Despite this – and because of this – it’s more important than ever for the rest of us to climb out the rubble and keep working. According to a recent study by Vox, the Time’s Up Legal Defense fund has funneled just shy of six million dollars into seventy-five court cases and eighteen outreach grants. Frances McDormand championed inclusion riders to guarantee diversity on set, and Regina King vowed to produce projects that were fifty percent female.

On screen, stories of sexual harassment are being told with a growing sense of urgency. Reese Witherspoon’s production company Hello Sunshine has found critical and mainstream acclaim as it  “celebrates women and puts them at the center of the story” with hits like Big Little Lies, Gone Girl, and Wild. In all three, women stare down their abusers (or push them down the stairs – just watch Big Little Lies, please). It’s refreshing to see depictions of female trauma that aren’t inserted for the shock value, although these productions feature white protagonists while the majority of survivors are people of color and members of other gender or LGBTQ* minorities. Seeing these stories in pop culture is powerful, but at the end of the day, they don’t always represent reality.

At the 2019 Oscars, a dose of reality won the Documentary Short category: Period. End of Sentence, an encounter with the struggles faced by menstruating women in rural India. Girls giggle around the word “pad” and explain how often they miss school to change their rags and clothes while the older women in town launch Fly, a fledgeling sanitary napkin business. “We had our reason behind the name Fly,” said Shabana, one of the women spearheading the endeavor. “We installed this machine [to make pads] for women. So, now we want women to rise and fly.”

Revolution for this corner of the world didn’t sweep in draped black couture or detonate like a bomb; instead, it was carefully assembled, one day at a time.
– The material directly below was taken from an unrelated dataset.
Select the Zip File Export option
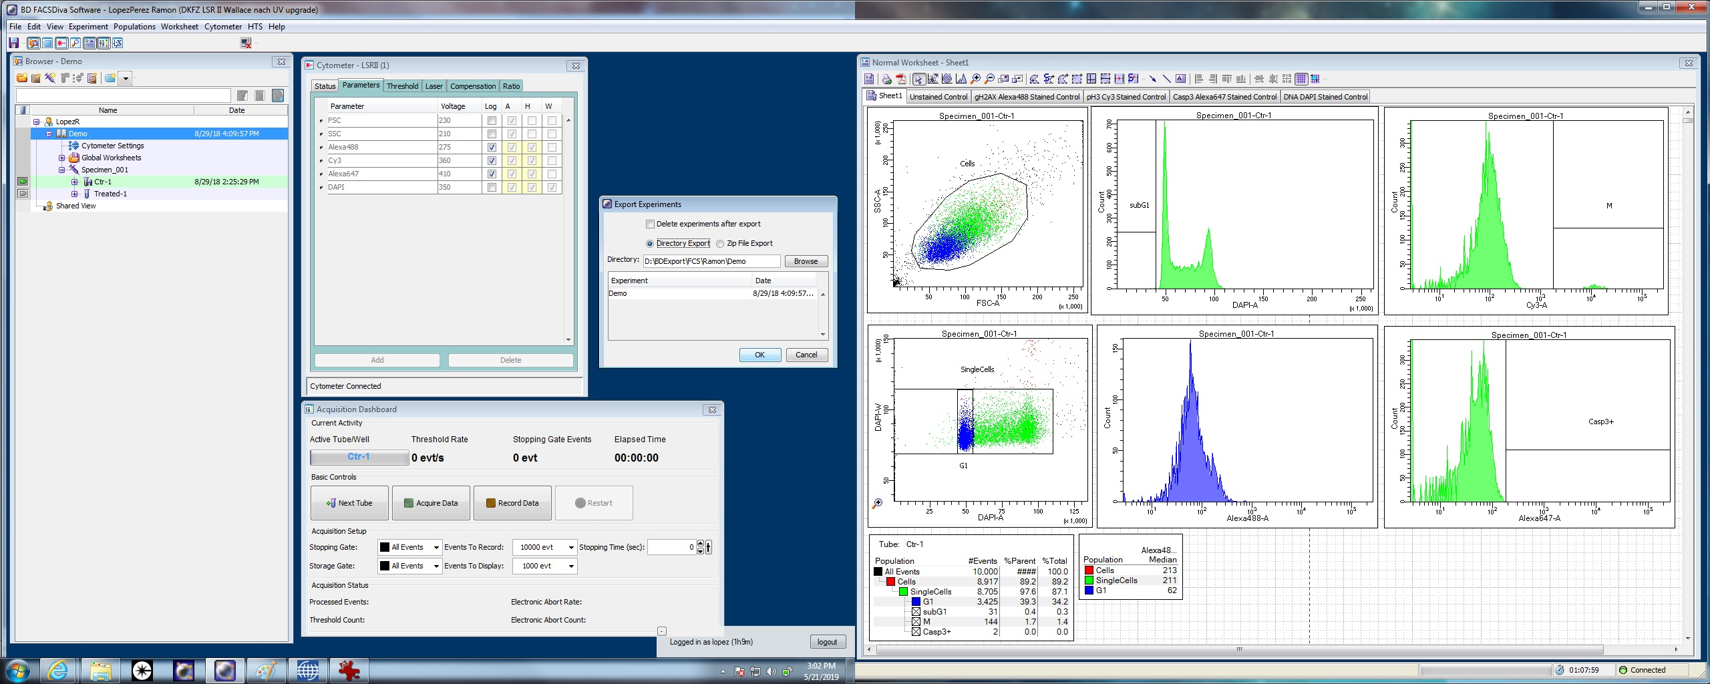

While the #TimesUp movement may be a hypervisible representation of change, it’s grassroots organizations like Fly that have found a way to deliver lasting local results. Even with all of the money, op-eds, and lawyers mobilized in Hollywood, not a single female director was nominated in the Best Director category at the 2019 Academy Awards. But at one point in Period., a women working at Fly pulls back a tarp and reveals eighteen thousand pads in neat, white rows. Eighteen thousand chances for someone to go to class, to get a job, to tilt the scales towards balance.

“I can’t believe a film about menstruation just won an Oscar!” cried Period. director Rayka Zehtabchi, raising her gold Oscar statue, surrounded by the majority-female creative team on the stage of the Dolby Theater. With any luck, this short will become the first of many Oscar-winning stories about periods and what it’s like to move through the world as a woman. With nearly one hundred films directed by women slated for release in 2019 (and even more being released internationally or still under wraps), people like Shabana and the other founders of Fly will be claiming their rightful time in the sun regardless of the Academy’s decisions. As the #MeToo moment demonstrated, where one person steps forward, thousands follow. That step can be as big as a black ball gown or as small as donating a box of pads to a local shelter before heading out to one of those hundred movies. It usually won’t be glamorous. But it’s a way to break the cycle – to look at the woman sitting across from you at the table and say, “You wanna get out of here?”